Thursday, October 25, 2012

Starfish Flowers

The flowering season for most Stapelia species is summer and early autumn, and the plants are by this time entering a period of winter torpor. Back when the weather was warmer, though, I had some nice blooms from these African desert relatives of the roadside wildflower milkweed. 

Stapelia grandiflora
 Stapelia grandiflora has impressive flowers, the size of teacups, that are both colored and scented to attract pollinators such as carrion flies. In the greenhouse, I usually realize that the flowers have opened by the smell alone, and only after checking under the benches and not finding any actual dead squirrels. 

Stapelia flavopurpurea
 Stapelia flavopurpurea, on the other hand, has small but very cheerful-looking flowers for a stapeliad. The flower colors of different individuals of S. flavopurpurea are remarkably diverse and can include various combinations of violet, red, white, orange and chartreuse. It must be pollinated by something other than the usual carrion insects, because its fragrance is pleasant and sweet.

Sunday, October 14, 2012

Autumn Sugar Maple


The fall colors are probably about as good as they're going to get this weekend, in northeastern Connecticut. As usually seems to happen, we've had a stretch of grey, stormy weather as the leaves have been changing, which dulls the colors and knocks the leaves down early, but there have been some nice displays and occasional dry afternoons on which to enjoy them. This is a fantastic open-grown sugar maple at the top of the hill in Storrs Cemetery, which is looking like it would be very productive to tap in the spring. Sugaring season is only four months away!

Monday, October 8, 2012

Bee Season Wrap-up

 Honeybee in the field gathering autumn pollen and nectar from goldenrod. 

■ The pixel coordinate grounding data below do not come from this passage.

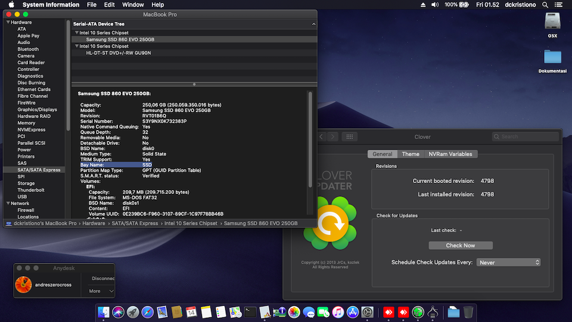Show all preferences via the grid icon
The image size is (572, 322).
(350, 137)
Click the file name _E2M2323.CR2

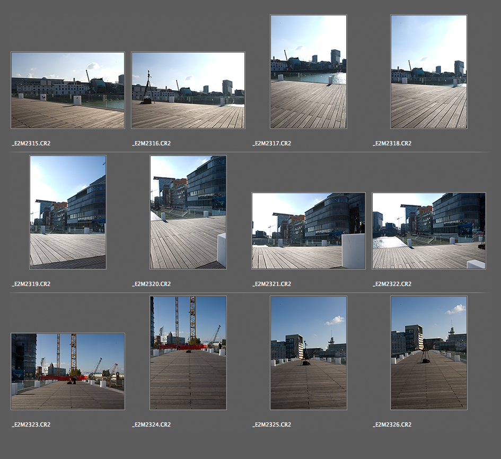(x=31, y=425)
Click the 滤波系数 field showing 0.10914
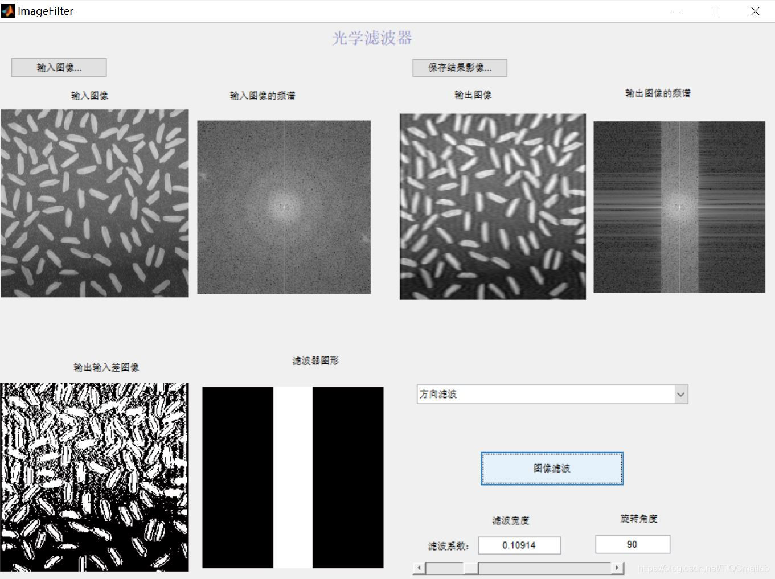 tap(519, 545)
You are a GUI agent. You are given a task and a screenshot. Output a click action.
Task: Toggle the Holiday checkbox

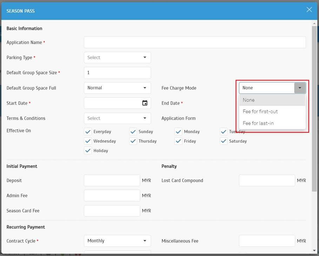click(x=88, y=151)
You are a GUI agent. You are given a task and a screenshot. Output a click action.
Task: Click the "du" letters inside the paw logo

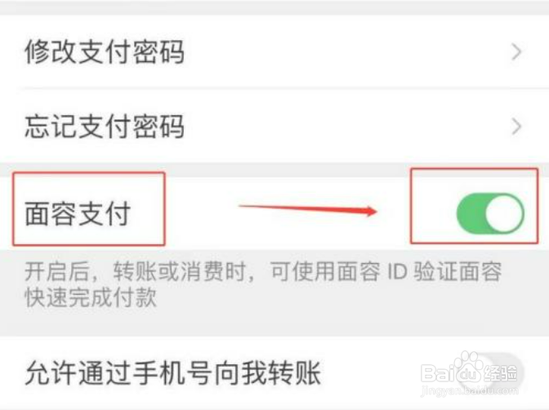click(x=468, y=376)
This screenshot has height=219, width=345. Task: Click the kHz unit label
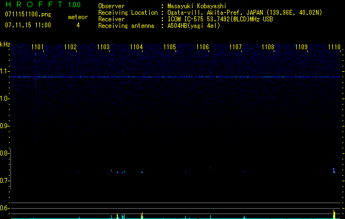[5, 44]

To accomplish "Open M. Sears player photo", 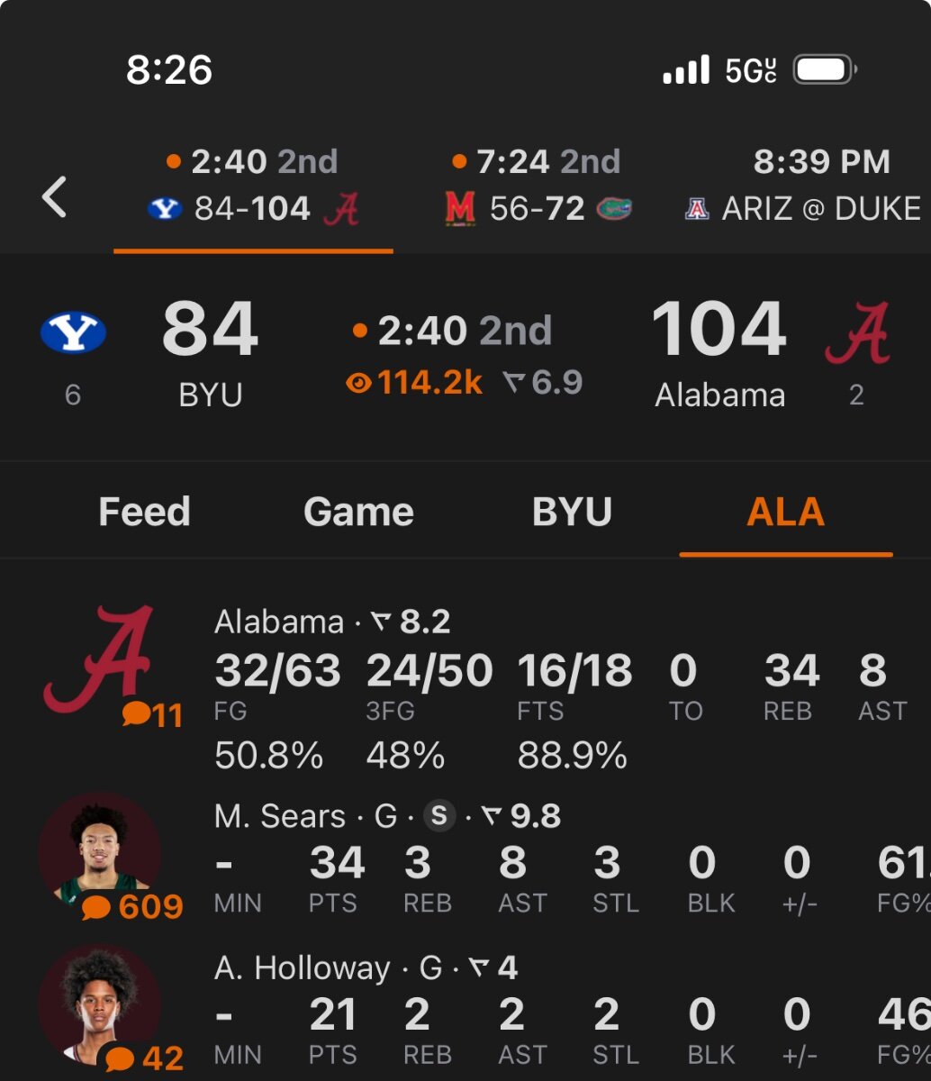I will click(x=99, y=854).
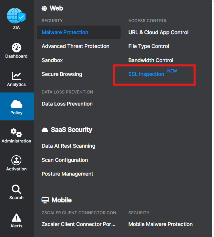Open the Sandbox policy page
Image resolution: width=214 pixels, height=237 pixels.
pos(52,60)
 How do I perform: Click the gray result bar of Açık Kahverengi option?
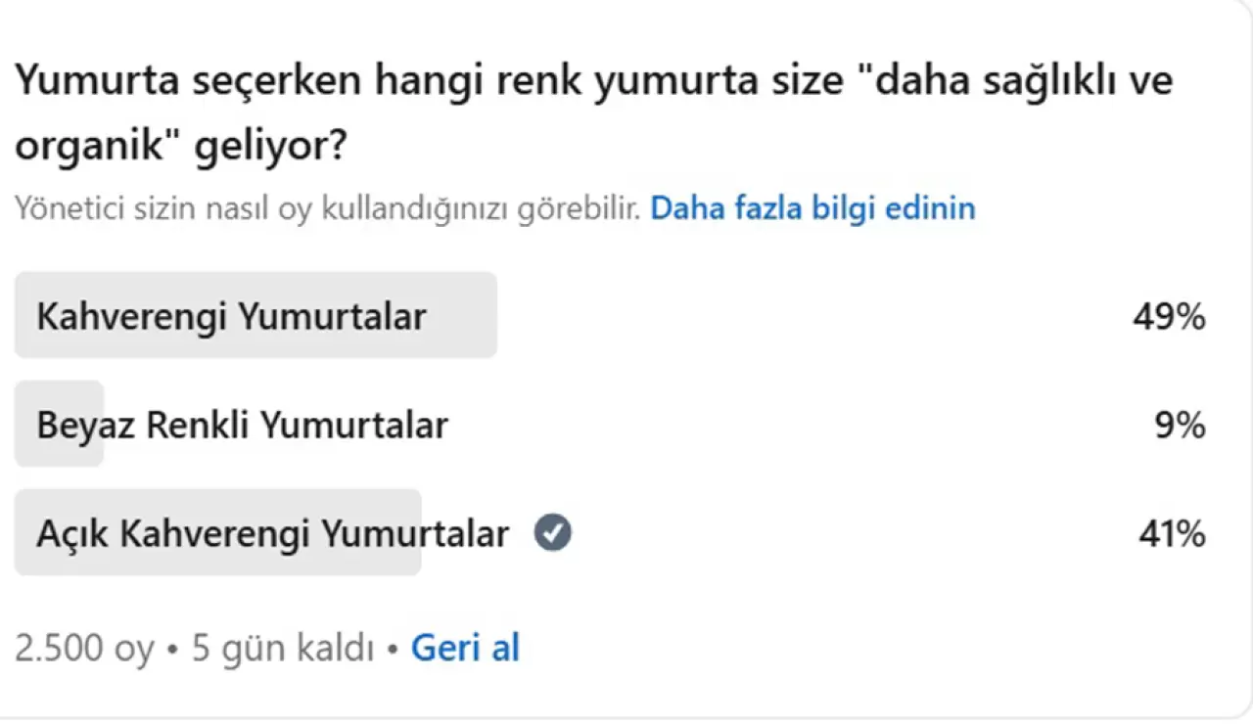point(217,533)
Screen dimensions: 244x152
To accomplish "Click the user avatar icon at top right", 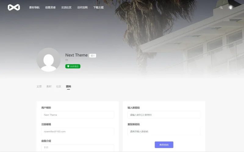I will coord(231,7).
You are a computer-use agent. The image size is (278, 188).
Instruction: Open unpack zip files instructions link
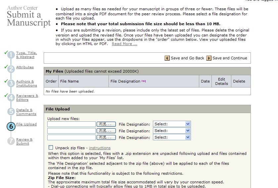click(100, 148)
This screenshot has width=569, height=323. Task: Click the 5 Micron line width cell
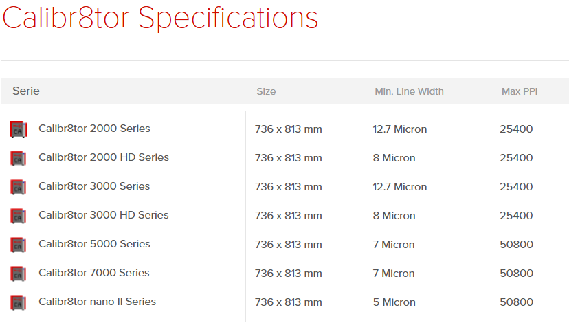point(394,302)
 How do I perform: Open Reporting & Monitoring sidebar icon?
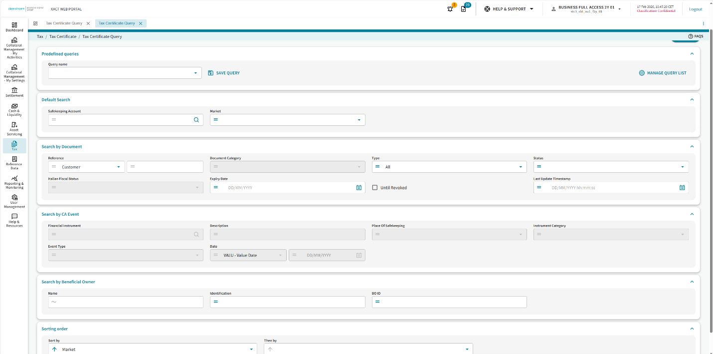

The bees are in the middle of their final burst of autumn activity, frantically storing the honey that they'll eat to keep warm all winter. In recent weeks, if the weather has been halfway decent, they've been out in the local fields, swamps and roadside clearings working various asters and goldenrods. I've also been feeding them sugar syrup, just to be certain they have enough stores to get through the cold weather. They're not going to have enough honey surplus for me to swipe any for my own use this year, but that's not unexpected, as they were starting their colonies from scratch, without any wax combs or food. According to the local beekeepers, it was a fairly mediocre year for bees in any event.

 Inspection time in the apiary.

Nevertheless, the girls seem to have done pretty well in their first summer. By June, the three packages I started out with had built up to healthy colonies, and two were building queen cells, making new queens probably in preparation for swarming, where the old queen leaves to found a new colony. I was able to forestall swarming by splitting off some frames of brood with queen cells to start two new colonies. 

Queen bee (at center) laying eggs. 

Above is the new queen raised by one of the splits from June, after she had flown out to mate and returned to start raising more bees. This particular queen seemed to do OK at first, but then produced a fairly spotty brood pattern (missing a lot of cells when laying eggs on a comb), and I suspect that after a couple of weeks the bees gacked her and raised a replacement in a process called supersedure. One of the original colonies also seems to have undertaken a supersedure midsummer, so there was a fair amount of bee drama. They seem to have sorted everything out now, though. 


Northern-raised queen from Anarchy Apiaries.

The apiary, now with five colonies, is in good shape to make it over the winter. All of the hives have quite a few heavy frames of honey. Three of them are from hardy northern stock from an apiarist in upstate New York who breeds for productive, disease and mite-resistant bees. The other two colonies were from generic southern-raised Italian bees, but they both raised new queens over the summer and the mixed colors and patterns of their offspring indicate that they probably bred with some of the northern drones. I'm feeling pretty confident going into the cold season, and am excited to see what has survived come skunk cabbage season (the earliest pollen source) during thaws in late February.

Some of the dark northern bees coming and going from the hive.